Planting leeks takes the time it takes

Planting leeks takes the time it takes

Happiness for the busy self-sufficient is a day without sun. Then there is finally the possibility that you can have the first 150 autumn spores planted. Later it will hopefully be just as good weather so roughly the same number of winter leeks can get into the ground. The leeks, together with the cabbages, are what we most often get full of in the winter months, so the leek planting takes place almost with a certain introverted devotion. Here, for once, there is no need to hurry - things must take the time they take.

First of all, water is added to a good cup of coffee, which is taken out to the kitchen garden. The possibly last early potatoes in the bed are harvested for use for dinner, the bed is torn, and if the soil is a little dry, it is then watered, where later suitable pore holes can be made without it collapsing. While the soil settles, go in and add water to another cup of coffee.

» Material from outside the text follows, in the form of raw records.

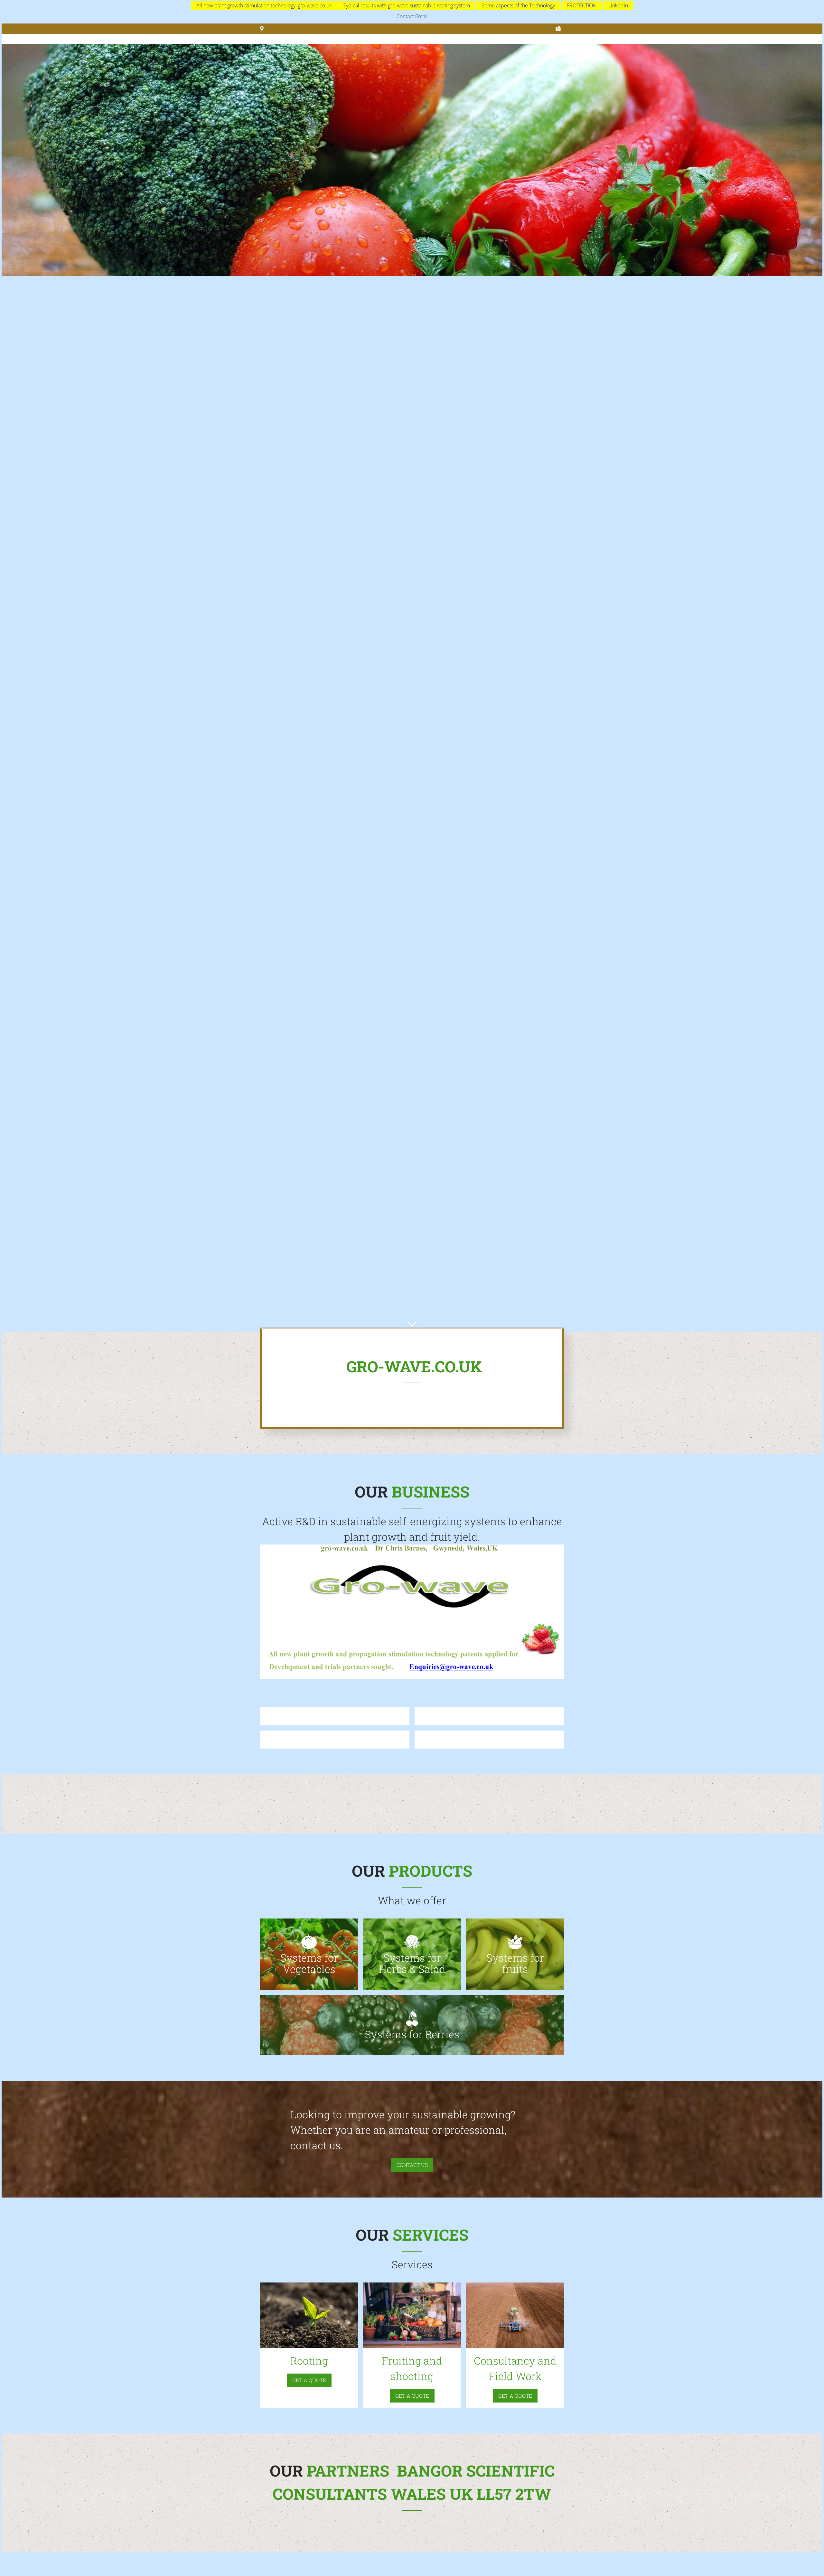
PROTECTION (581, 5)
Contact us (412, 2164)
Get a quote (309, 2380)
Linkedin (618, 5)
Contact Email (412, 16)
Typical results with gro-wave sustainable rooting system (406, 5)
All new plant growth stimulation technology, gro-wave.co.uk (264, 5)
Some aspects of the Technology (518, 5)
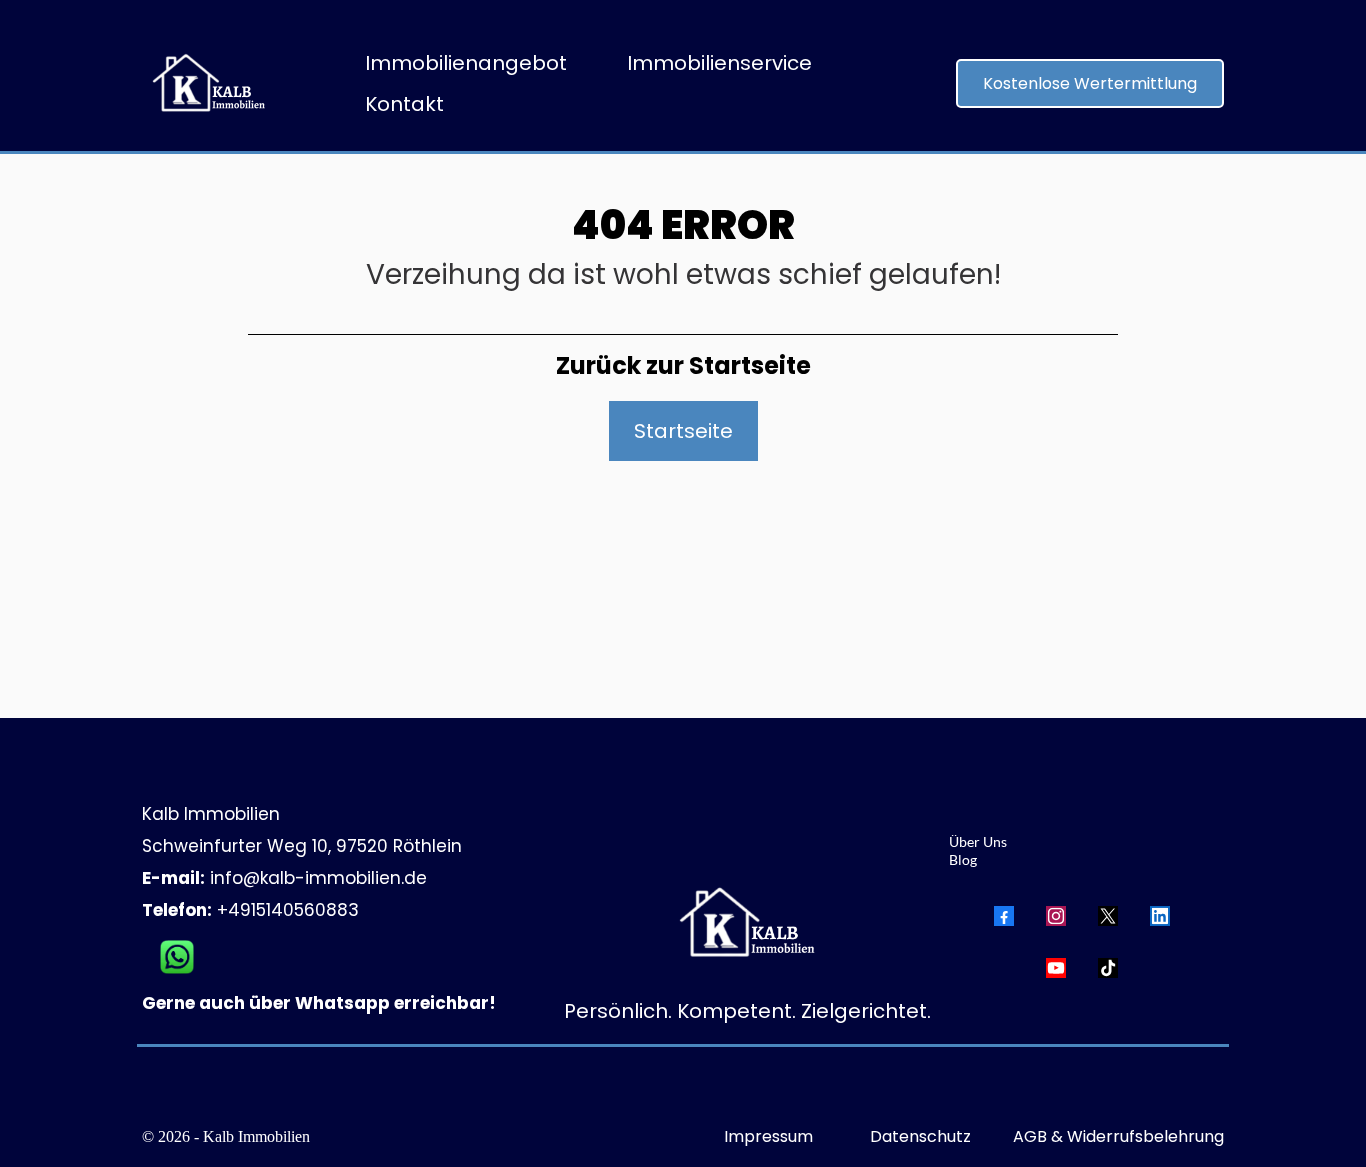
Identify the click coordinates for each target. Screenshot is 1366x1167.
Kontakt (404, 104)
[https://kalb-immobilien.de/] (204, 83)
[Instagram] (1056, 916)
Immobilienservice (719, 63)
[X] (1108, 916)
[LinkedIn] (1160, 916)
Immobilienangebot (466, 63)
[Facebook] (1004, 916)
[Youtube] (1056, 968)
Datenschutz (920, 1136)
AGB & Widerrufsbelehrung (1118, 1136)
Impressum (768, 1136)
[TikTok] (1108, 968)
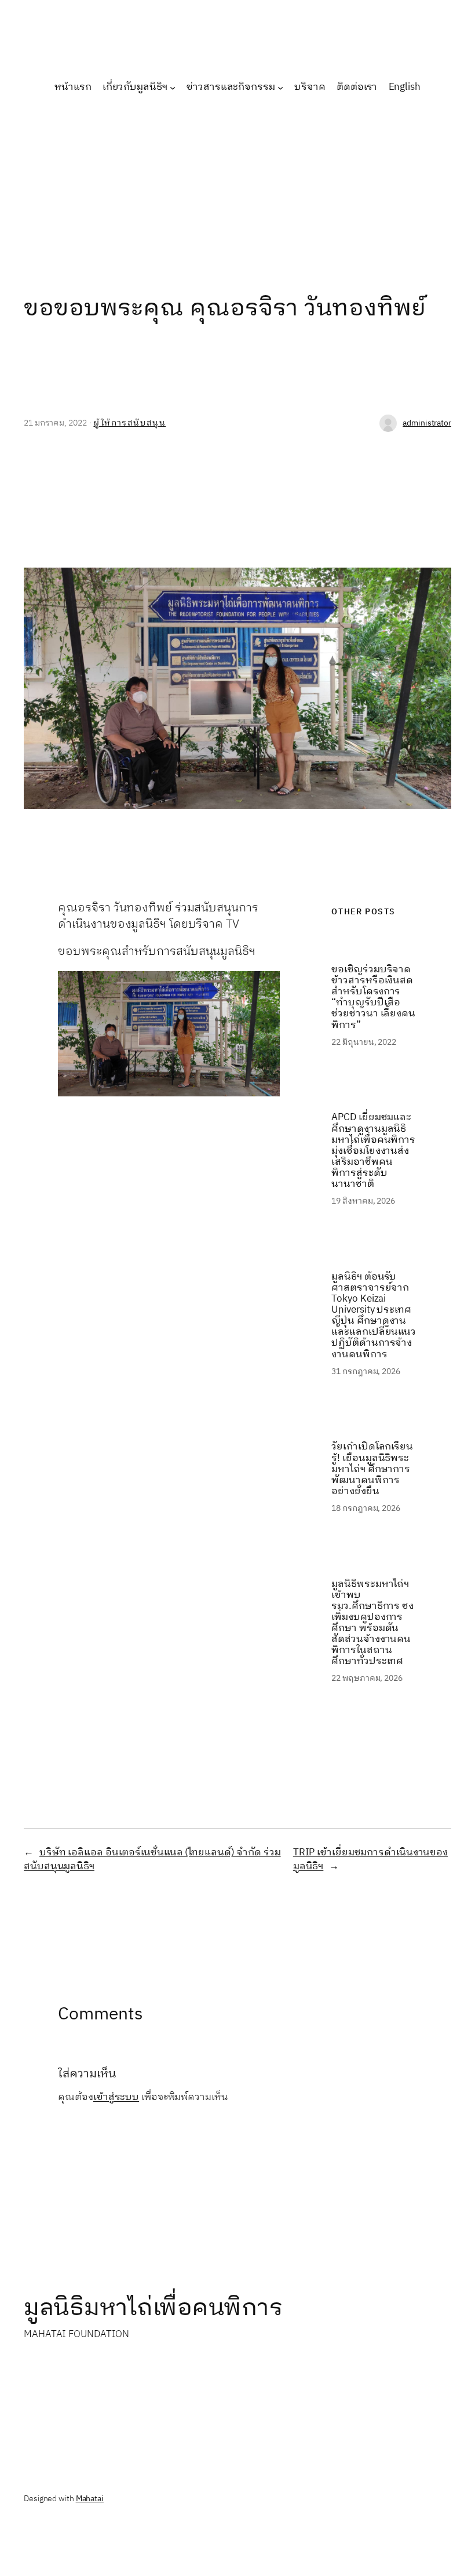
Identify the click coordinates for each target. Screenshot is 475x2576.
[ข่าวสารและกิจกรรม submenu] (280, 87)
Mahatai (90, 2498)
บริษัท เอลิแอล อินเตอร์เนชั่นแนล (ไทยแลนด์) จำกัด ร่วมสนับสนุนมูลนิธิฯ (152, 1859)
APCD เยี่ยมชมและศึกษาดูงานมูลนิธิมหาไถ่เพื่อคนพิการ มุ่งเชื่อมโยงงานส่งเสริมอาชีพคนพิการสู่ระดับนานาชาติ (373, 1151)
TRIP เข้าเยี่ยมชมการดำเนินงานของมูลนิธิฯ (370, 1859)
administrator (427, 423)
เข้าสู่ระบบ (116, 2097)
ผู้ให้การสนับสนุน (129, 423)
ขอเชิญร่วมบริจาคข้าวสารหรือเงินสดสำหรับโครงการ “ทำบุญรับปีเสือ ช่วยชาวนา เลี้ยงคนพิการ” (373, 997)
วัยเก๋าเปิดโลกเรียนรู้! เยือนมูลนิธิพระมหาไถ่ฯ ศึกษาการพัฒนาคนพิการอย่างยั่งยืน (372, 1468)
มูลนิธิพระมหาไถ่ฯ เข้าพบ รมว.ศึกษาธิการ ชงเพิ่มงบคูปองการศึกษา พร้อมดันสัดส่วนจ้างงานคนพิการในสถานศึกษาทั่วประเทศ (372, 1623)
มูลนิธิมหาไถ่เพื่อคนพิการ (153, 2308)
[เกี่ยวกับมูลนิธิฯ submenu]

Then holes must be made with an old broken shovel shaft mounted on a copper shop from the spouse's Christmas decoration collection. The holes become about 20 cm deep and are inserted in rows with 25 cm in between and a distance of 10 cm in the rows. It gives long 2-3 cm thick leeks, which fit best into cooking. And after neatly making the bed about 150 holes, it's time for lunch.

An hour later, the trays of pore plants emerge from the covered softening bed. A plant is stuffed into each hole, and subsequently it is not necessary to cover with soil, but simply pour a little water into the hole. The project ends with insect nets over the bed (here in the neighborhood the leek moths are ravaging), and then it's time for a cup of well-deserved afternoon coffee.